The Indians of a bygone era never believed in travelling light. They carried huge trunks, chests and caskets made of wood, steel or iron which weighed nothing less than ten kilograms at the least. Yet the sense of security lent by these strong boxes made those people hold on to them all their lives. As travelling light became more fashionable with the introduction of leather, canvas and polymer baggage, these luggage items made a quiet exit from homes or just glided into anonymity in the cellars and attics of homes.

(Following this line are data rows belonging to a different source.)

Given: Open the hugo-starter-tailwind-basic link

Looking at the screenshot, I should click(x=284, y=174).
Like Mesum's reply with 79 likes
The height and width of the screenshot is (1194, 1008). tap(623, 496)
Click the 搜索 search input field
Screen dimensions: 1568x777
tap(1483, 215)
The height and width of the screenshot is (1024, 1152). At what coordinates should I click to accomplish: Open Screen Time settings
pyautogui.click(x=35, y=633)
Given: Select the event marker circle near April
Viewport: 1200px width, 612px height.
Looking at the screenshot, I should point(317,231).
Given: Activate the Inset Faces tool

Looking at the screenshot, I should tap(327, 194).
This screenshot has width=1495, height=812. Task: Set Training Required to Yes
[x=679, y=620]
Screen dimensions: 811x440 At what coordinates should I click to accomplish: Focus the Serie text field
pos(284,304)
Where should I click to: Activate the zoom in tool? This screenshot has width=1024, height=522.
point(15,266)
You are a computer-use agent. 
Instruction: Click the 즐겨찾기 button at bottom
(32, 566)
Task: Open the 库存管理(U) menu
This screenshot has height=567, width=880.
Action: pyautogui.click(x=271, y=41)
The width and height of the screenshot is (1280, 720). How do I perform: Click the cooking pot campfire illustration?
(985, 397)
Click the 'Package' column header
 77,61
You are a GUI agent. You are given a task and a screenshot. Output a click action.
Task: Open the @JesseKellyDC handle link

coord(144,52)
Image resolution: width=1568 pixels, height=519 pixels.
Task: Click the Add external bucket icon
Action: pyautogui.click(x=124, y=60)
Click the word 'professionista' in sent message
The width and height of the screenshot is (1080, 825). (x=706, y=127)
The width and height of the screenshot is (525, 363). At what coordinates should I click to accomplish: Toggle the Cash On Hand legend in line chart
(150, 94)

If you are the sort who is very sentimental about these antiques but can really find no use for them — think again. Bring out those boxes and clean them out and sun them. A coat of paint will see you through the initial exercise. Then if you have similar sized boxes they can be arranged as extra seating arrangements. Get colourful quilts and throw them over these seats so that when they are draped over these boxes, they cover them completely. Toss a few cushions covered in contrasting colours and you can place these extra pieces of furniture in the children’s room and wherever else you think they will fit in snugly. The insides of the box can be used as extra storage space to stock things you do not need on an everyday basis.
If you have slightly smaller and shorter wooden boxes they can be polished well and can be placed in wide staircase landings or in the living room of your home. You could place artifacts, clocks, picture frames or flower vases on them or even use one as a coffee table especially if it is embellished. This way you can be very sure that your sturdy novel furniture in dissimilar shapes can be a cynosure in your home.